↓↓↓

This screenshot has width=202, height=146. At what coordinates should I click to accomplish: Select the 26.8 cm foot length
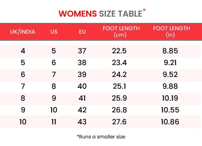tap(119, 110)
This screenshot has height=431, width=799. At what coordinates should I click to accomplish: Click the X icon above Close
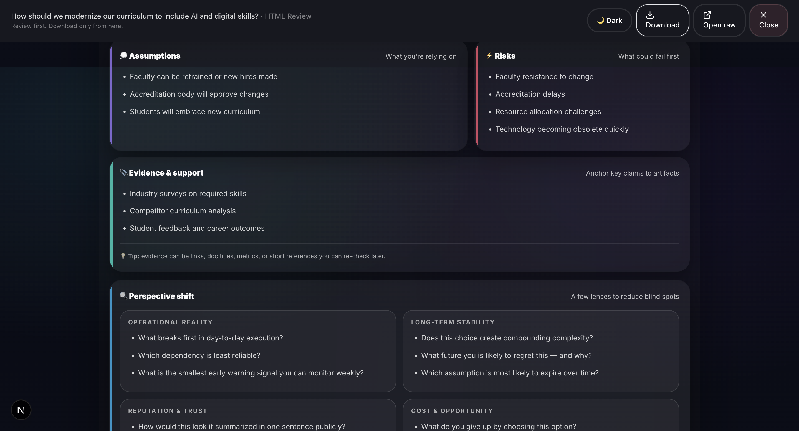pyautogui.click(x=763, y=15)
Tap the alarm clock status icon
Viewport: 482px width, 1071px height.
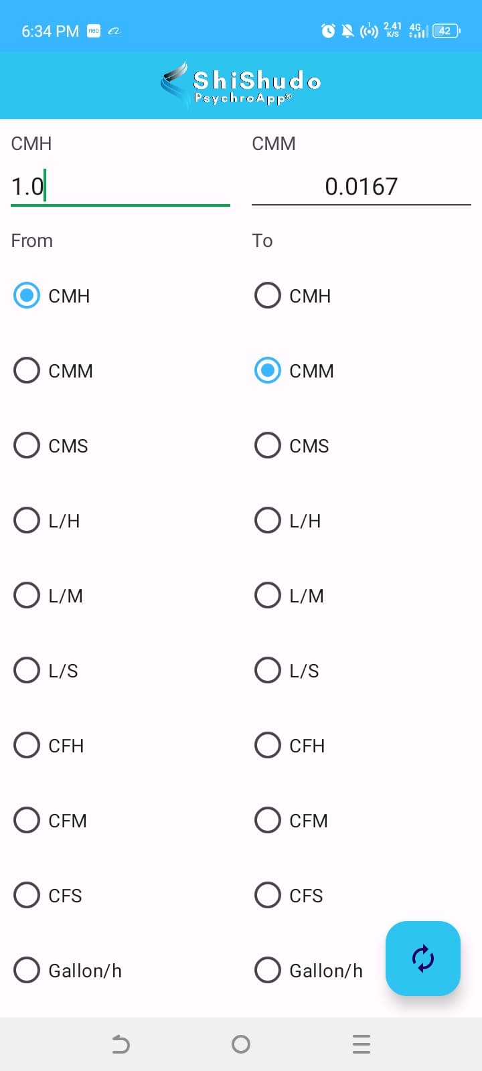328,31
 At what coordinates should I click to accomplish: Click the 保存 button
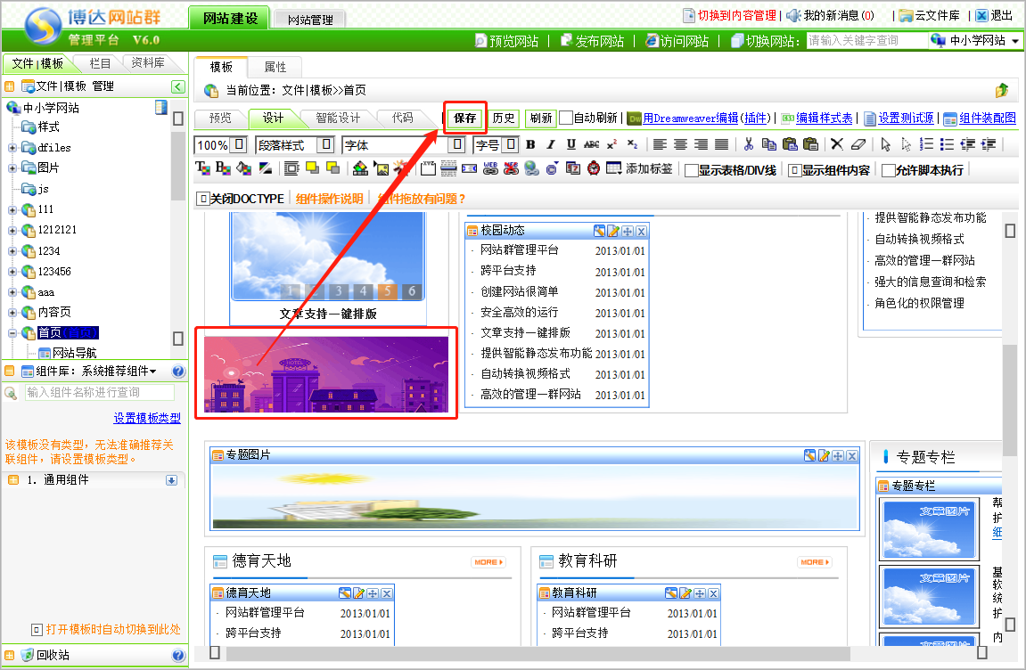coord(464,118)
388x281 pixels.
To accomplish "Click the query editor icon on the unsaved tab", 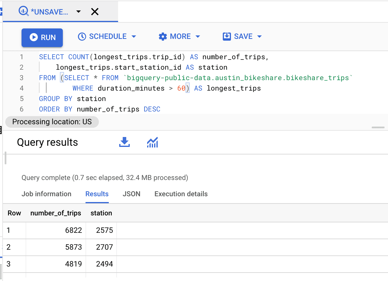I will click(x=23, y=11).
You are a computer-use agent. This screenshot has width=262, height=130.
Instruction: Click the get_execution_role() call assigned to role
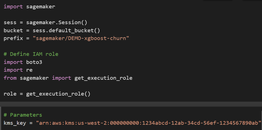click(58, 94)
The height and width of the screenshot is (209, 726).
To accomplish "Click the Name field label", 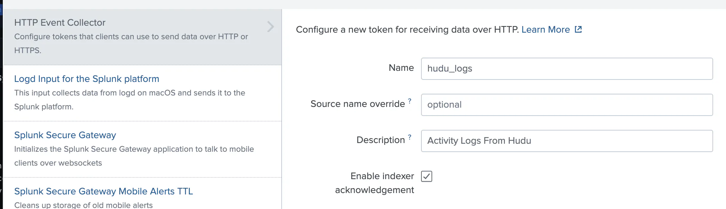I will (401, 68).
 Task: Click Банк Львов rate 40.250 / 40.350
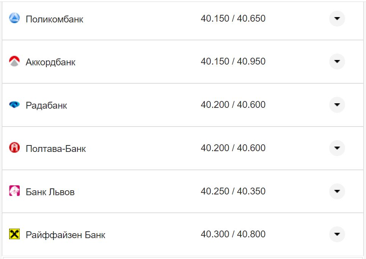233,191
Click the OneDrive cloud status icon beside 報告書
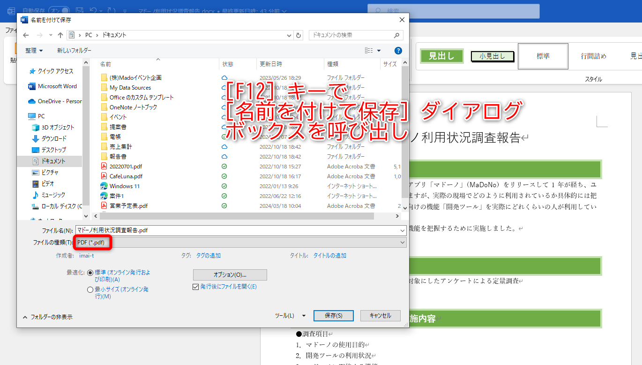The height and width of the screenshot is (365, 642). [224, 156]
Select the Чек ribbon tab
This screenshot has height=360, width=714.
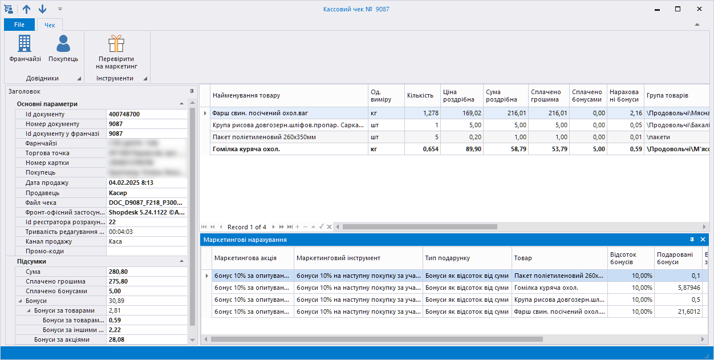coord(50,25)
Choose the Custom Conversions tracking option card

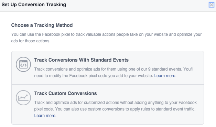click(108, 105)
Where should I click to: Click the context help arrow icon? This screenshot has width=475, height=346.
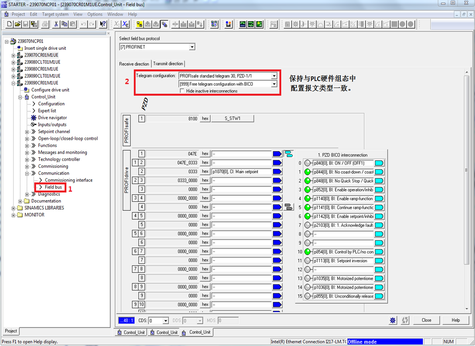pyautogui.click(x=103, y=24)
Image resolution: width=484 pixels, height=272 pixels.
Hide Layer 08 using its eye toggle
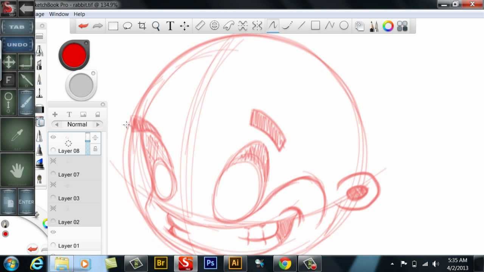(53, 137)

↑↑↑

[What you should do] Using the listing above, state the number of lines that hold "pixels", with no other text.

[Result below] 2